Version ouverte du processus d’évaluation par les pair-e-s

Cette procédure ouverte permet aux lecteurs et lectrices de prendre connaissance de l’historique de l’article, à savoir sa version initiale, le contenu des évaluations et les réponses des auteurs ou autrices, ainsi que les commentaires du comité de rédaction. L’anonymat des évaluatrices et évaluateurs peut ou non être maintenu lors de la publication de l’historique. Toutes les revues du Grenier des savoirs publieront la liste de ces personnes à la fin de chaque année.

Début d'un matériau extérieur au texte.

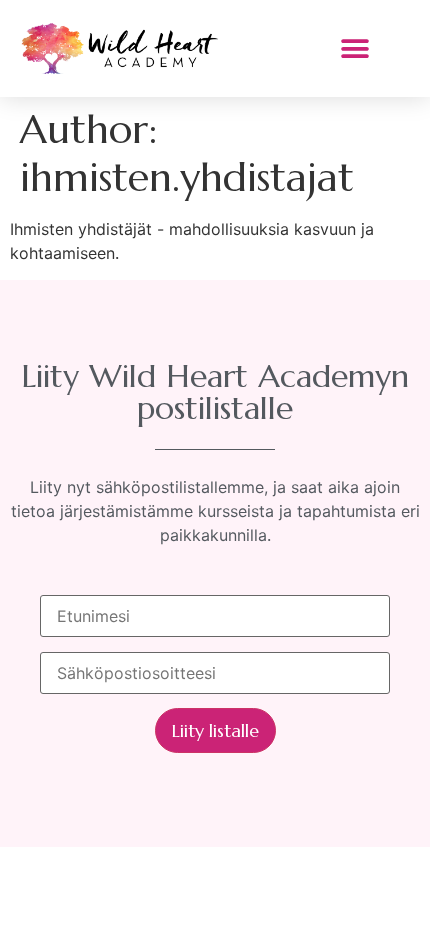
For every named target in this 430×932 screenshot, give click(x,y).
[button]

Ce processus d’évaluation ouverte a l’avantage pédagogique de rendre publiques et accessibles des discussions potentiellement intéressantes et importantes pour l’amélioration de la qualité d’un article. De plus, il oblige les évaluatrices et évaluateurs à faire un travail de qualité, puisqu’il sera lu publiquement et apprécié. À noter qu’il pourrait être possible de considérer une évaluation longue et détaillée d’un article comme une note de recherche.

  • Quand la version finale de l’article est validée par le comité de rédaction et les auteurs et autrices, elle est mise en ligne au tout début de la page web de l’article. Elle est suivie de la version initiale, des évaluations, des réponses éventuelles des auteurs et autrices et des commentaires du comité de rédaction.
  • Le comité de rédaction demande à toutes les personnes impliquées leur accord pour mettre cet historique en accès libre. Selon les politiques éditoriales des revues, les personnes responsables de l’évaluation peuvent décider de garder ou non l’anonymat. L’important est qu’elles en soient informées avant de rédiger leur évaluation.
  • L’article et son historique sont ouverts aux commentaires de tous les internautes. Des révisions subséquentes de l’article restent possibles.
  • La version finale de l’article est déposée dans un dépôt institutionnel pérenne, notamment le DICAMES pour les auteurs et autrices de l’espace CAMES.

Version non ouverte du processus

L’historique de l’article (la version initiale de l’article, les évaluations et les réponses) n’est pas publié. Seule la version finale est publiée et déposée dans un dépôt institutionnel pérenne.